In Forward Motion for Writers chat, writing skill is a common topic. It comes up a few times a month at least. And, pretty frequently when this topic comes up, a certain subset of writers will say how they wished they wrote like one author or another.

I try not to do this.

It denigrates my own skill, and I’m not interested in insulting myself. So I don’t write like some author who can turn a clever phrase, or write a beautiful line, or whose description is vivid and compelling.

So what?

I am not that writer. I would not want to be that writer. I am happy as myself. The fact is, I have some things I want to write—some things I think it very important I write. I could not write the stories I’m telling if I was writing like those other authors. My description may not be particularly vivid, and I may only rarely be able to produce a truly clever phrase, and my lines may not be the prettiest things to be written, but I’m pretty pleased with my skill. What I’m not pleased with, I’m working on improving.

And, no, I’m not saying a writer shouldn’t aspire to acquire the skill they see in the books they admire. They should. But saying, “I wish I wrote like This Really Skilled Author,” seems, to me, to be an insult to their own writing. It would be an insult to my own writing if I said that. It would make me feel like not writing—and that’s how these authors who I’ve seen say this feel. They seem to believe their writing isn’t worthy of admiration—or even being written—if it can’t possibly match up to what they admire.

That’s crap. They’re sabotaging themselves. They seem to be using their prose’s lack of beauty and compelling skill as an excuse not to write. If not that, they’re using it as an excuse to beat up on themselves and make writing more difficult to do.

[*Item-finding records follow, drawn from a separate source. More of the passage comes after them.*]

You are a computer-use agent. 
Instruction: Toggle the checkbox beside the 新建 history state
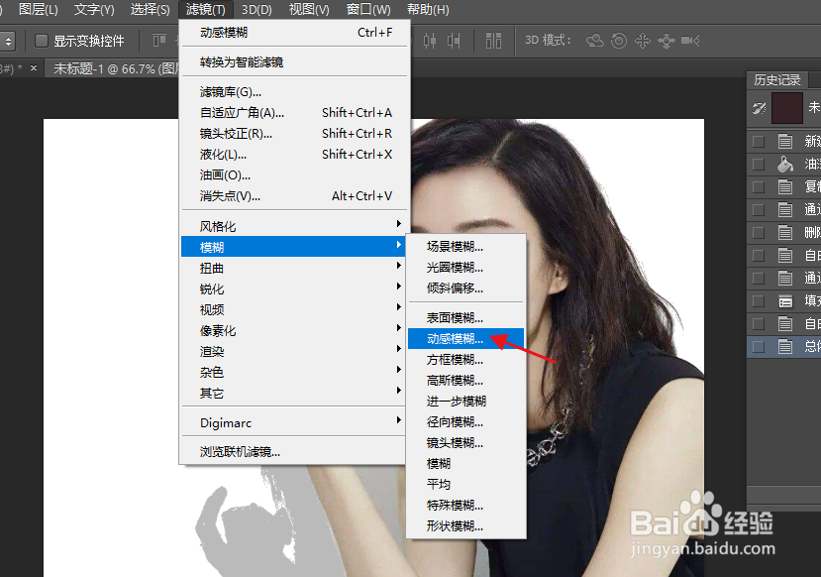[x=755, y=140]
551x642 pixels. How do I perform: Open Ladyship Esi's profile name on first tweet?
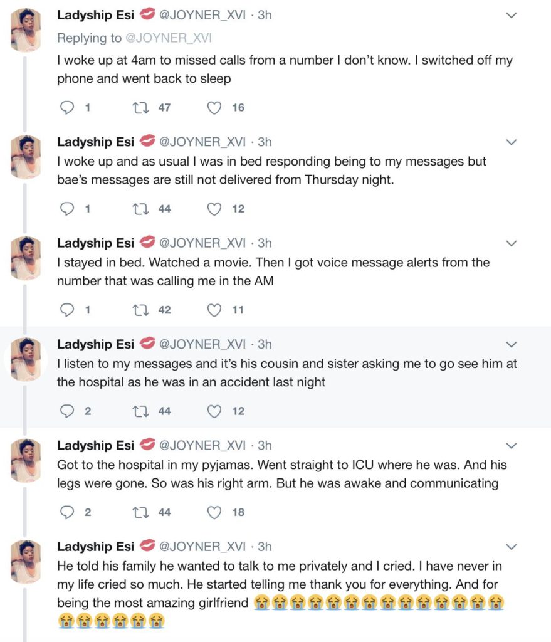pos(96,16)
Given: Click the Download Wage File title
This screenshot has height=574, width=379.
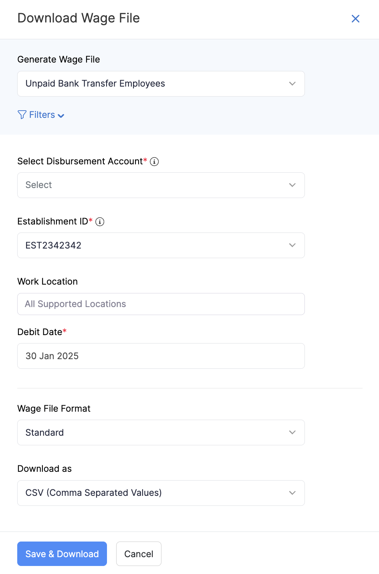Looking at the screenshot, I should 79,18.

The fact is, I could not write what I write if I constantly compared my writing to that of those whose writing skill I admire. I like the fact my writing isn’t as beautiful as some other writers’ words are. It leaves me the freedom of mind to write the story that’s in my head accurately. If I worried the entire time I wrote something about how it compares to someone else’s book, I’d never get anything done. My stories wouldn’t be mine, they’d be somebody else’s—somebody not-me and not-this-other-writer. They’d be an insult not only to me, but to that author whose writing I was trying to imitate.

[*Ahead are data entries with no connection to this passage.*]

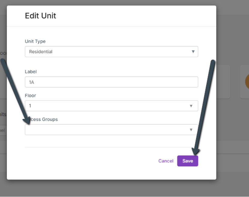249x197 pixels.
Task: Click the partially hidden input left of dialog
Action: [3, 130]
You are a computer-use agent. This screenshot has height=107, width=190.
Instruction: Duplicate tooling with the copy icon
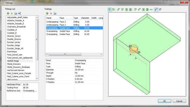click(x=55, y=13)
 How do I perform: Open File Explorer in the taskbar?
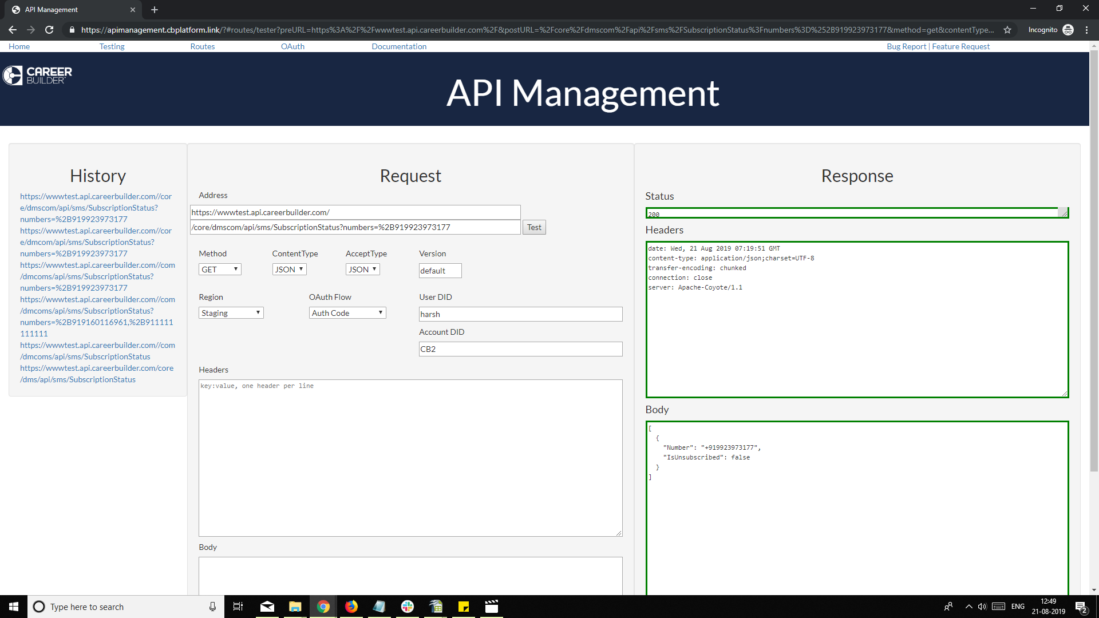pyautogui.click(x=295, y=607)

Also, by not comparing my writing to other writers’ skill, I’m reaping the joy of discovering a sentence or paragraph that makes me gasp or grips my heart. I’m able to appreciate writing not my own because I’m not spending all my effort in my own writing trying to make my skills and gifts meet goals which I’m still very far from. I may one day be as skilled and gifted with prose as authors whom I admire are, but it’s going to be a slow process, and even after I gain that skill and gift, my writing will still be my own.

And that’s excellent.

That means I’ll still be filling a niche with my writing no other author can fill, even those whose writing I love to read. My life has made me a very different writer than any other writer out there, and my writing can’t shine and entertain people like it should if I tie it down in comparisons to other writers’ skill.

And one skill I probably wouldn’t have now if I spent all my time trying to imitate other writers, or wishing I wrote like them, is the ability, as one of my friends who’s read a number of my completed works has said, to “pack a lot of story in.” I rather like being able to do such a thing.